The Efficacy of Local Exhaust Ventilation for Controlling Dust Exposures During Concrete Surface Grinding
This study assessed the effectiveness of a commercially available local exhaust ventilation (LEV) system for controlling respirable dust and crystalline silica exposures during concrete grinding activities. Three different dust collection shroud configurations were tested during surface grinding by cement masons at six commercial construction sites. Data obtained with a direct reading respirable dust monitor were adjusted to remove non-work task-associated dust exposures and were subsequently used to calculate the exposure reduction achieved. The application of LEV resulted in a reduction in the overall geometric mean respirable dust exposure from 4.5 to 0.14 mg/m3, a mean exposure reduction of 92%. Despite the effective control of dust generated during surface grinding, 22% of the samples collected while LEV was being used were greater than the 8 hour time-weighted average permissible exposure limit, and 26% greater than the threshold limit value for respirable crystalline silica.
Croteau G., M. E. Flanagan, J. Camp and N. Seixas..The Efficacy of Local Exhaust Ventilation for Controlling Dust Exposures During Concrete Surface Grinding. Annals of Occupational Hygiene 2004 48(6):509-518.
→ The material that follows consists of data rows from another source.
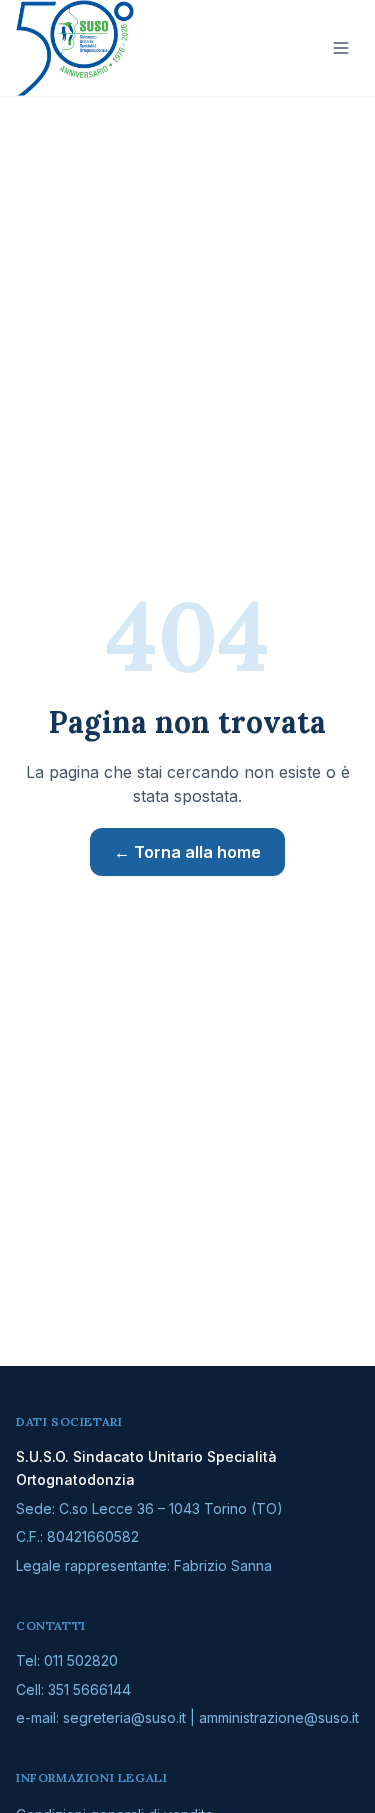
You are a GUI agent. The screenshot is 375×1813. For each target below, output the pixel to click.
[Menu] (341, 48)
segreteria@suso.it (124, 1717)
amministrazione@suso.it (279, 1717)
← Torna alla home (187, 852)
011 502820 (81, 1660)
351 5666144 (89, 1689)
Development of an ACGIH Construction Industry Silica Exposure Database Overview
A silica monitoring data compilation project was initiated through the American Conference of Governmental Industrial Hygienists Construction Committee. Personal silica exposure monitoring data was collected and analyzed from 13 private, research and regulatory groups. An effort was made to collect as much information as possible about task, tool, environmental and control conditions. Results from 1,374 personal quartz samples reported had a geometric mean (GM) of 0.13 mg/m3 and a GSD of 5.9. Highest exposures were reported for abrasive blasters, surface and tuckpoint grinders, jackhammers, and rock drills. Results were considerably higher for short term samples (up to 2 hours) than for mid term (2-6 hours) or longer (over 6 hour) samples. For nearly all exposure variables, a large portion of variable categories were at or over the quartz occupational exposure limit of 0.05 mg/m3. The data variability within task and tool was very large, with some very high exposures reported for a broad spectrum of tools. These results indicate that respiratory protection commonly used on construction sites is often inadequate for the exposures encountered. Further understanding of the conditions leading to high exposures will require more detailed documentation of the sample characteristics following database design recommendations or systematic surveys of exposure in this complex industry.
Development of an ACGIH Construction Industry Silica Exposure Database Overview
Silica Exposures in Construction: What Workers Need to Know
This brochure describing silica exposure is targeted towards construction. It recommendeds the use of respirators for eight common construction tasks.